Restate each entry shown beneath this instruction, keeping its wording intact.

##########

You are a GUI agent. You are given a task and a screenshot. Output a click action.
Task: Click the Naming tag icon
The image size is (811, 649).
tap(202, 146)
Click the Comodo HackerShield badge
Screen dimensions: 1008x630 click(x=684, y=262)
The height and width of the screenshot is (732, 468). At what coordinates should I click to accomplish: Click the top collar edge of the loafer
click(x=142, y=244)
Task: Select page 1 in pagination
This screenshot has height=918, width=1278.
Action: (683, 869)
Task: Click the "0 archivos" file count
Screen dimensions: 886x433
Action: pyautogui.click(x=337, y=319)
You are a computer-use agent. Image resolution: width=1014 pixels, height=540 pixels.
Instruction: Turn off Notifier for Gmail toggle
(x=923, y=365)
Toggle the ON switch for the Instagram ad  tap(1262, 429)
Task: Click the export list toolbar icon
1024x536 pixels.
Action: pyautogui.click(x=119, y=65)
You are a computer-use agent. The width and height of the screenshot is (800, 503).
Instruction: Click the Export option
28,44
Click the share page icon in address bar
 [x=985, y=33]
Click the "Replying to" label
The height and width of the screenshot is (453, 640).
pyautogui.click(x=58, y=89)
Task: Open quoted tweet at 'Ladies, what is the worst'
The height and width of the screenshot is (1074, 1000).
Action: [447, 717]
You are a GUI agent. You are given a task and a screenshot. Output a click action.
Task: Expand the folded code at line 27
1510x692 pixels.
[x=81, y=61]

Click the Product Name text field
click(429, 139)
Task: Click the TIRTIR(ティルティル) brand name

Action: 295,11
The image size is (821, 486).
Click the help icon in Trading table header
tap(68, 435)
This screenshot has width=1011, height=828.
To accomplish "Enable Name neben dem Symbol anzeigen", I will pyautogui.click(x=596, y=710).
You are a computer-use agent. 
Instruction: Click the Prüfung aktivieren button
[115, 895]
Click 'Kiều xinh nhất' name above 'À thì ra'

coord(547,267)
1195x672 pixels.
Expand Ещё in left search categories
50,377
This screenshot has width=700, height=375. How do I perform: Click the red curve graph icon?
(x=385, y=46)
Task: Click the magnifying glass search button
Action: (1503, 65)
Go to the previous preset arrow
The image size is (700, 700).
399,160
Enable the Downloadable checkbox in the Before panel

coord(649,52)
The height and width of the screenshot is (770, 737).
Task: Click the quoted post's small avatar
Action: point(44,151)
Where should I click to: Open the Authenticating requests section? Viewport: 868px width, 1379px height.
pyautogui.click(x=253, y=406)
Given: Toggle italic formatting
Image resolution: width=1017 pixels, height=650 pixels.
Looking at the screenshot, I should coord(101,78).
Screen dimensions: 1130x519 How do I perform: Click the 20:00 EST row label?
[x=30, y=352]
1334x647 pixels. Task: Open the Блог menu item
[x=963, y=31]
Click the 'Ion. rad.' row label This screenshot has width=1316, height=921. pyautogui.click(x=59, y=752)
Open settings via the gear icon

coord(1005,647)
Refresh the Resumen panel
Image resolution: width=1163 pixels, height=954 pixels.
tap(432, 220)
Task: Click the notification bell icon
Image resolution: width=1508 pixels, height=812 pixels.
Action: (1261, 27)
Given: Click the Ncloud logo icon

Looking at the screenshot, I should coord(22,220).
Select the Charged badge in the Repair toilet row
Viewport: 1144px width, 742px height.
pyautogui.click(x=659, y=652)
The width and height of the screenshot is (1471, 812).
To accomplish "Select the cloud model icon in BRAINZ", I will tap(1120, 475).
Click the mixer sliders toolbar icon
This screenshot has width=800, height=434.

##########

REPLY:
You are a GUI agent. You are given a task and a screenshot. Output a click action.
Task: Click the Naming tag icon
The image size is (811, 649).
tap(202, 146)
Click the Comodo HackerShield badge
Screen dimensions: 1008x630 click(x=684, y=262)
The height and width of the screenshot is (732, 468). At what coordinates should I click to accomplish: Click the top collar edge of the loafer
click(x=142, y=244)
Task: Select page 1 in pagination
This screenshot has height=918, width=1278.
Action: (683, 869)
Task: Click the "0 archivos" file count
Screen dimensions: 886x433
Action: pyautogui.click(x=337, y=319)
You are a computer-use agent. Image resolution: width=1014 pixels, height=540 pixels.
Instruction: Turn off Notifier for Gmail toggle
(x=923, y=365)
Toggle the ON switch for the Instagram ad  tap(1262, 429)
Task: Click the export list toolbar icon
1024x536 pixels.
Action: pyautogui.click(x=119, y=65)
You are a computer-use agent. The width and height of the screenshot is (800, 503).
Instruction: Click the Export option
28,44
Click the share page icon in address bar
 [x=985, y=33]
Click the "Replying to" label
The height and width of the screenshot is (453, 640).
pyautogui.click(x=58, y=89)
Task: Open quoted tweet at 'Ladies, what is the worst'
The height and width of the screenshot is (1074, 1000).
Action: [447, 717]
You are a GUI agent. You are given a task and a screenshot. Output a click action.
Task: Expand the folded code at line 27
1510x692 pixels.
[x=81, y=61]

Click the Product Name text field
click(429, 139)
Task: Click the TIRTIR(ティルティル) brand name

Action: 295,11
The image size is (821, 486).
Click the help icon in Trading table header
tap(68, 435)
This screenshot has width=1011, height=828.
To accomplish "Enable Name neben dem Symbol anzeigen", I will pyautogui.click(x=596, y=710).
You are a computer-use agent. 
Instruction: Click the Prüfung aktivieren button
[115, 895]
Click 'Kiều xinh nhất' name above 'À thì ra'

coord(547,267)
1195x672 pixels.
Expand Ещё in left search categories
50,377
This screenshot has width=700, height=375. How do I perform: Click the red curve graph icon?
(x=385, y=46)
Task: Click the magnifying glass search button
Action: (1503, 65)
Go to the previous preset arrow
The image size is (700, 700).
399,160
Enable the Downloadable checkbox in the Before panel

coord(649,52)
The height and width of the screenshot is (770, 737).
Task: Click the quoted post's small avatar
Action: point(44,151)
Where should I click to: Open the Authenticating requests section? Viewport: 868px width, 1379px height.
pyautogui.click(x=253, y=406)
Given: Toggle italic formatting
Image resolution: width=1017 pixels, height=650 pixels.
Looking at the screenshot, I should coord(101,78).
Screen dimensions: 1130x519 How do I perform: Click the 20:00 EST row label?
[x=30, y=352]
1334x647 pixels. Task: Open the Блог menu item
[x=963, y=31]
Click the 'Ion. rad.' row label This screenshot has width=1316, height=921. pyautogui.click(x=59, y=752)
Open settings via the gear icon

coord(1005,647)
Refresh the Resumen panel
Image resolution: width=1163 pixels, height=954 pixels.
tap(432, 220)
Task: Click the notification bell icon
Image resolution: width=1508 pixels, height=812 pixels.
Action: (1261, 27)
Given: Click the Ncloud logo icon

Looking at the screenshot, I should coord(22,220).
Select the Charged badge in the Repair toilet row
Viewport: 1144px width, 742px height.
pyautogui.click(x=659, y=652)
The width and height of the screenshot is (1471, 812).
To accomplish "Select the cloud model icon in BRAINZ", I will tap(1120, 475).
Click the mixer sliders toolbar icon
This screenshot has width=800, height=434.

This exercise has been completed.